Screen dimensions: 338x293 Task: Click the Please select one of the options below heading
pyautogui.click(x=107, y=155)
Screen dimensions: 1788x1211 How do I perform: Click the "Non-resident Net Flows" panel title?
==
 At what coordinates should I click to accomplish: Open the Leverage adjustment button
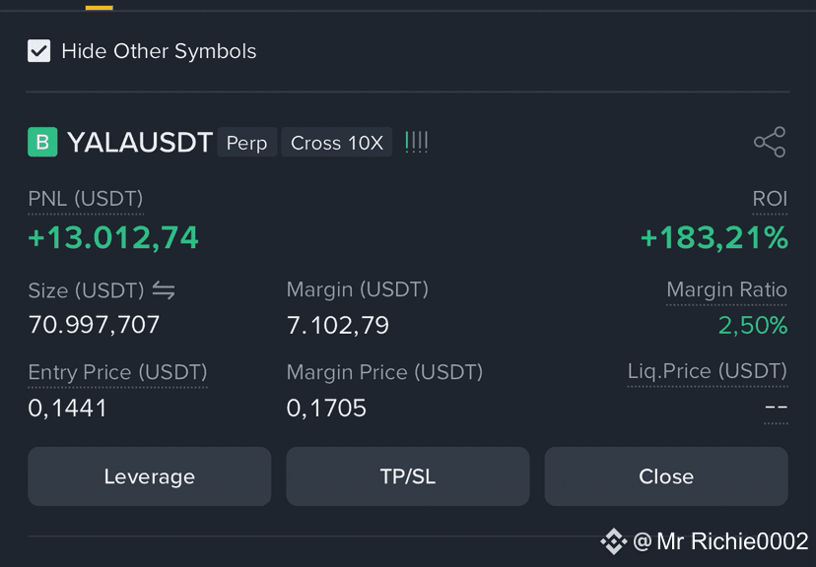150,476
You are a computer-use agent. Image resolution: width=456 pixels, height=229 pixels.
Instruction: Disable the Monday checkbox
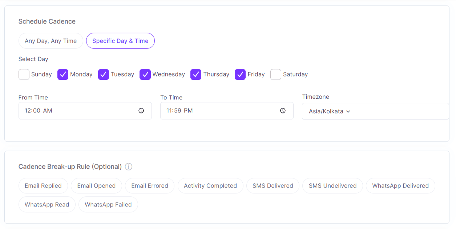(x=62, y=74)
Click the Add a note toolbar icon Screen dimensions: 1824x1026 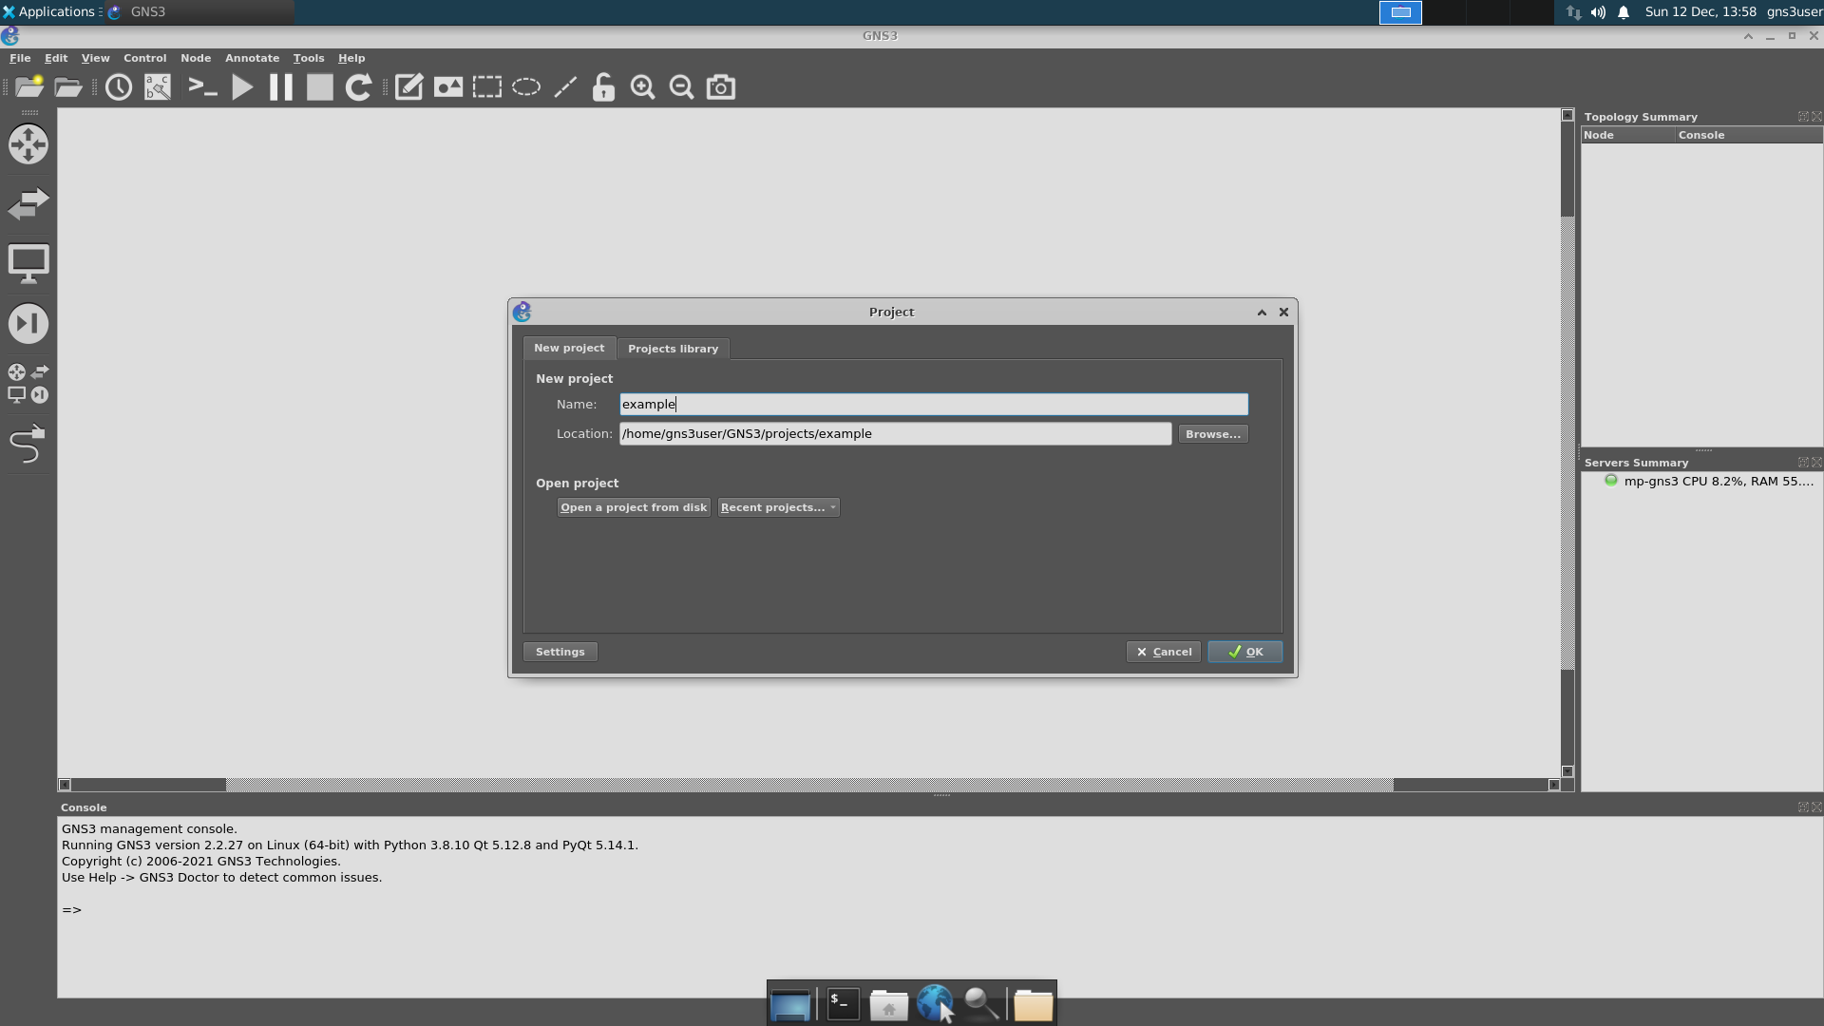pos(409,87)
--
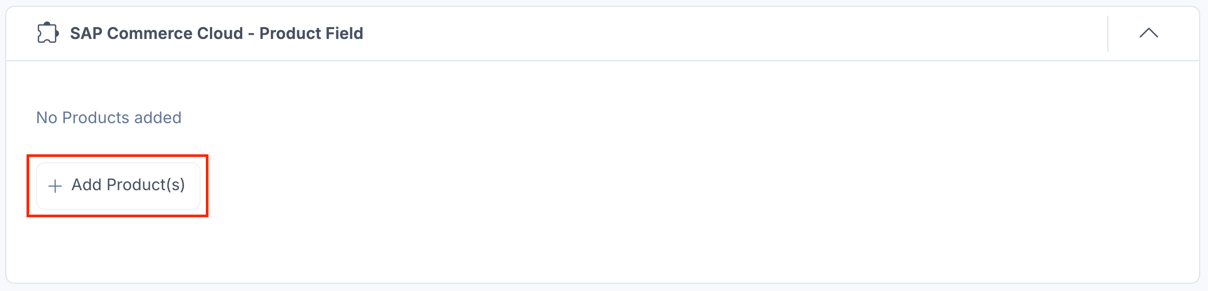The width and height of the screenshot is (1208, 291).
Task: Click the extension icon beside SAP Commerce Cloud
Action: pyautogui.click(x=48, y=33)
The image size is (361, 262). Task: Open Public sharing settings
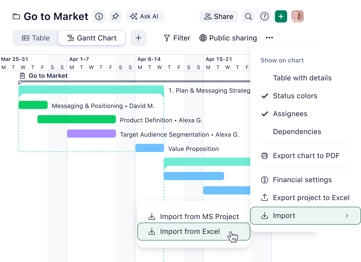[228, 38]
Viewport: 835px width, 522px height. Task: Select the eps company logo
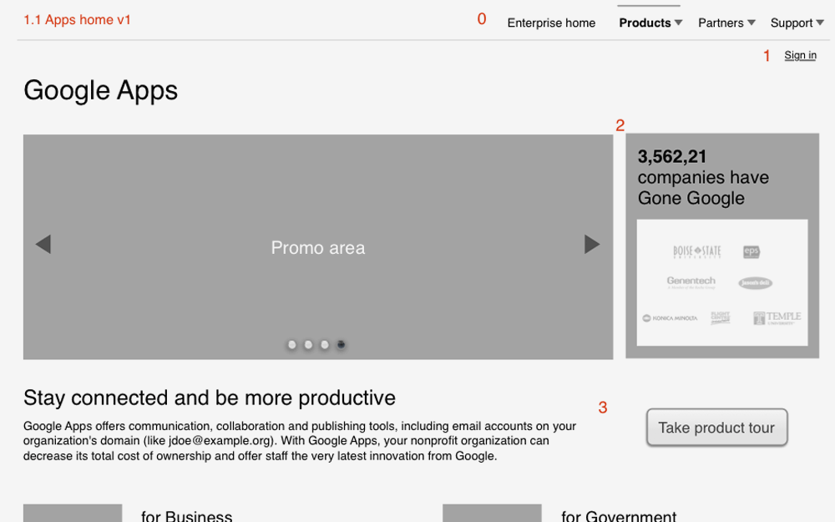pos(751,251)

Prompt - Render the lines beginning with the line that contains "Screen dimensions: 338x293" and continuing through the line that contains "Screen dimensions: 1788x1211" as a JSON list of strings, with one string per line and any blank lines omitted.

Completed task -
[
  "Screen dimensions: 338x293 Task: Click the Please select one of the options below heading",
  "pyautogui.click(x=107, y=155)",
  "Screen dimensions: 1788x1211 How do I perform: Click the \"Non-resident Net Flows\" panel title?"
]